Multifamily REITs Make a Comeback

Various major equity indices have famously staged a comeback since the darkest days of early 2009

Dees Stribling, Contributing Editor

New York–Various major equity indices have famously staged a comeback since the darkest days of early 2009–the Dow Jones Industrial Average, for instance, has recently been hanging around 11,000, compared with the 6000s only about a year ago. Likewise, REITs that specialize in multifamily properties took a beating in share prices, but are bouncing back as well.

Is it more than just a matter of following the Wall Street herd for multifamily REITs? “Considering that underlying asset values are up some 10 percent to 15 percent from trough levels last summer, and fundamentals appear to have turned the corner–a full two quarters ahead of expectations–the interest in multifamily REITs is warranted,” Andy McCulloch, a senior analyst with Green Street Advisors, tells MHN.

Investors have certainly taken a renewed interest in multifamily specialty REITs. As of this week, for instance, Apartment Investment & Management’s share prices were about 230 percent higher than their lowest point in the last 52 weeks. Associated Estates Realty Corp. was up 180 percent and Equity Residential was up 134 percent over their respective 52-week lows.

Even the more modest of the comeback multifamily REIT stocks have seen a significant amount of growth in the last year. For example, Equity Lifestyle Properties is up 69 percent; Home Properties up 65 percent; and Mid-America Apartment Communities up 61 percent.

Analysts have taken notice as well. RBC Capital recently upgraded a number of Residential REITs, including BRE Properties, Camden Property Trust and UDR, to Outperform; and Apartment Investment & Management to Perform.

Or is it merely a re-inflating of a bubble?
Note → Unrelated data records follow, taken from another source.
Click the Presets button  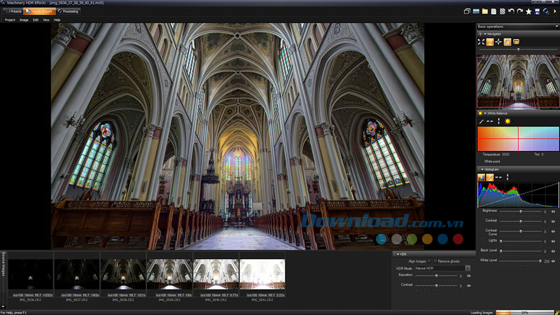pos(13,12)
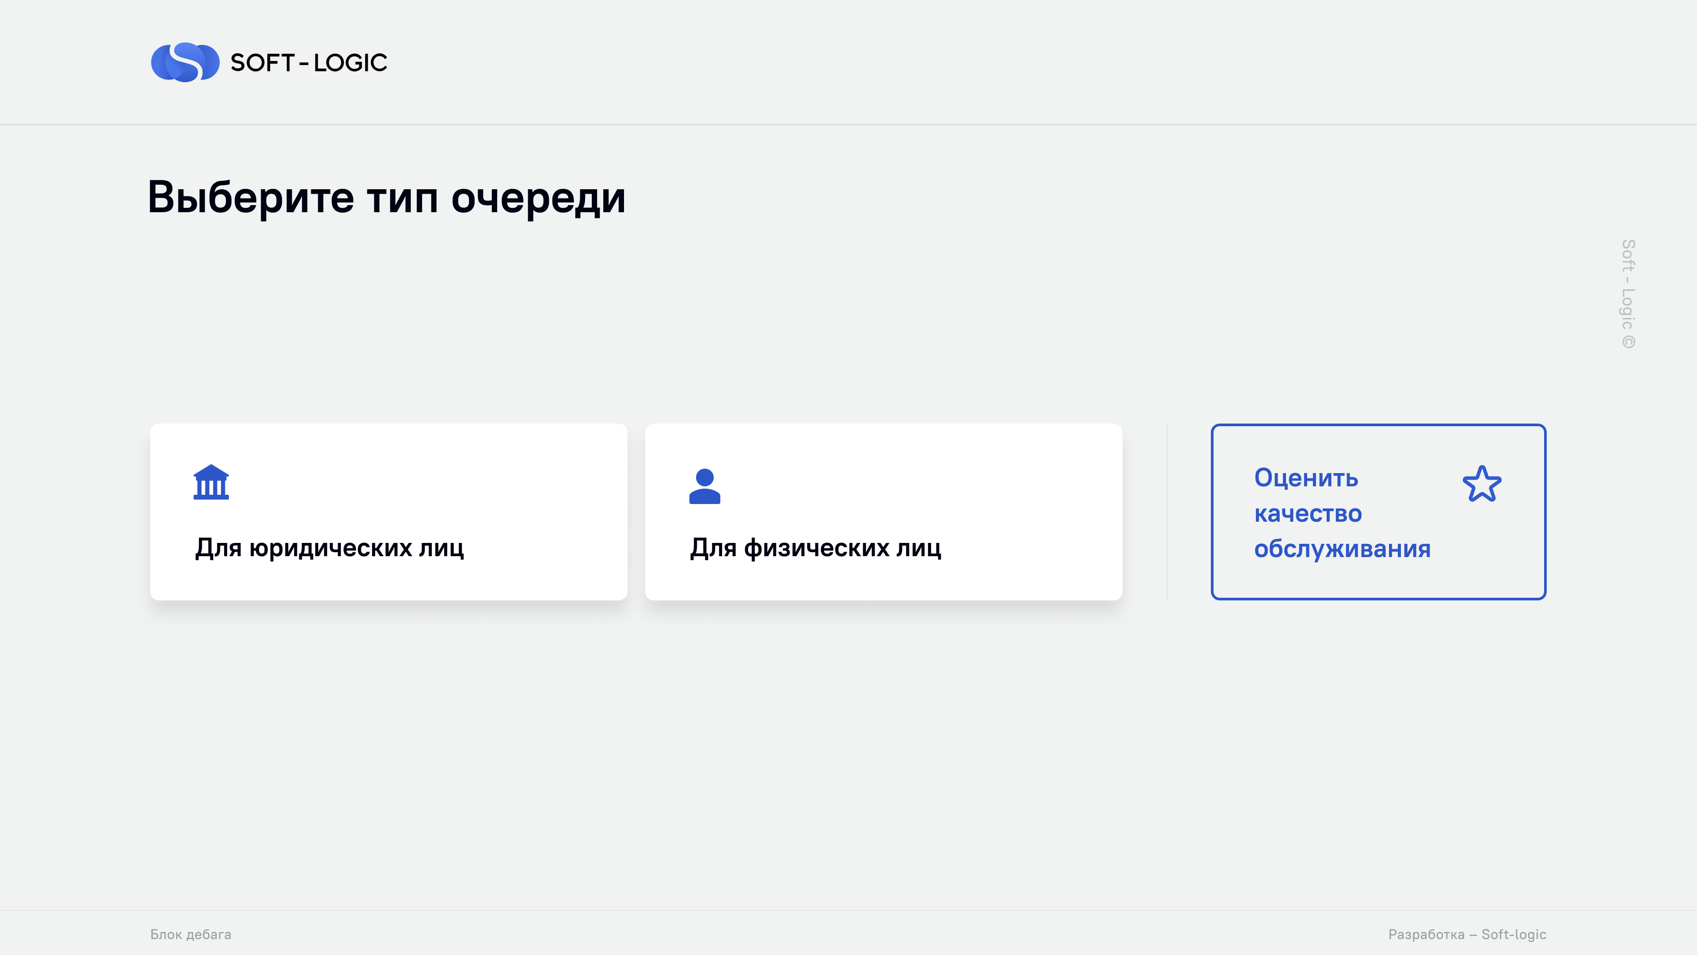
Task: Click the vertical divider beside the rating button
Action: pos(1167,512)
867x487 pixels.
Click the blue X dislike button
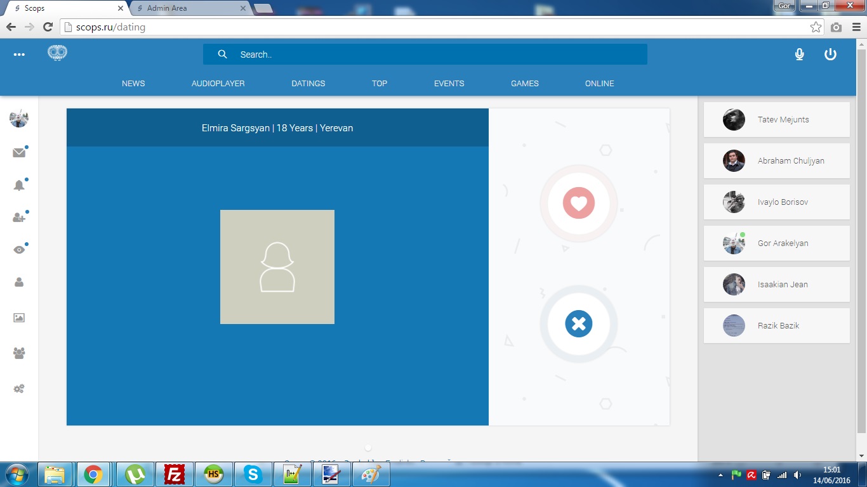pos(578,324)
Green Street’s McCullouch believes there’s more long-term strength in multifamily REITs than that.

“Multifamily is one of the few property sectors that could exhibit healthy demand growth over the next few years even under a tepid job growth scenario, due largely to positive demographic trends and a still-challenged single-family market,” he says. “Whether or not current REIT share prices are fully reflective of these dynamics, however, is not as clear.”